Corinna Vinschen wrote:

> Thanks.  We still don't know *why* that happens, though.  That bugs me.

For future reference here is what happens in Jason's experiments.
All of them start in the system service environment and do as follows

A) [optional] call gethostname to initialize wsock
B) setgid/setgroups/setuid to remove 544 from the token
   problem does not occur if 544 stays. Problem occurs even with
   545 (Users), so it's unlikely to a be a file/registry access issue.
C) create socket and call dup (using WSADuplicateSocket method).

There are 4 cases. 
Note that in case 2) the problem occurs before the dup.

1) A absent. Call directly from Windows 
   WSADuplicateSocket fails 10022 WSAEINVAL Invalid argument. 
   "Some invalid argument was supplied. In some instances, it 
   also refers to the current state of the socket?for instance,
   calling accept on a socket that is not listening."

2) A absent. Call through sh -c (doesn't matter if sh initializes wsock)
   socket fails 10106 

   net helpmsg 10106
   "The requested service provider could not be loaded or initialized."

   fgrep 10106 /usr/include/w32api/winerror.h 
    #define WSAEPROVIDERFAILEDINIT 10106L
   WSAPROVIDERFAILEDINIT
   OS dependent 
   Unable to initialize a service provider. 
   "Either a service provider's DLL could not be loaded (LoadLibrary failed)
   or the provider's WSPStartup/NSPStartup function failed."

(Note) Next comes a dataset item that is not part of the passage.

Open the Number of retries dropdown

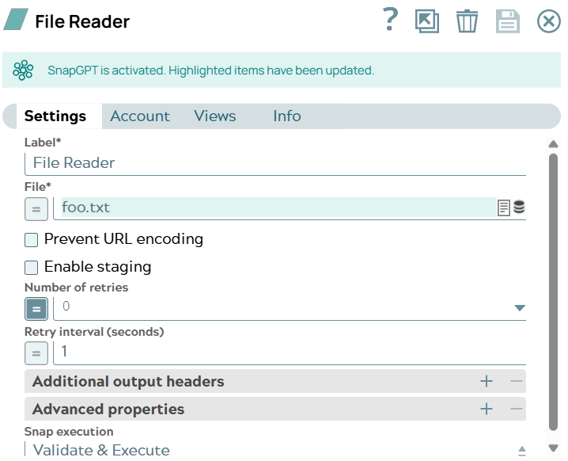pyautogui.click(x=520, y=308)
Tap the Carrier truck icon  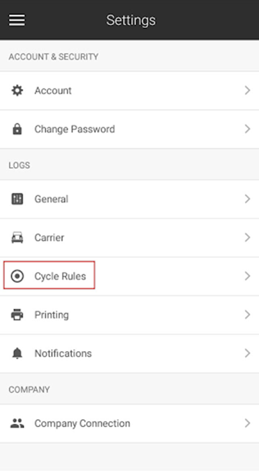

3) A present. Call directly from Windows
   Everything OK

4) A present. Call through sh -c (doesn't matter if sh initializes wsock)
   WSADuplicateSocket fails 10022
   
> > Just out of curiosity, why hasn't this always been done? I blindly thought
> > it couldn't but I have just looked up MSDN and there is no mention of any
> > restriction of DuplicateHandle with sockets, on any platform.
> 
> Using WinSock2 should workaround the problem with the order in which sockets
> are closed on 9x.

Uh.. Do you have a pointer to that? I am only aware of such problems when
sockets are duplicated across processes (by fork).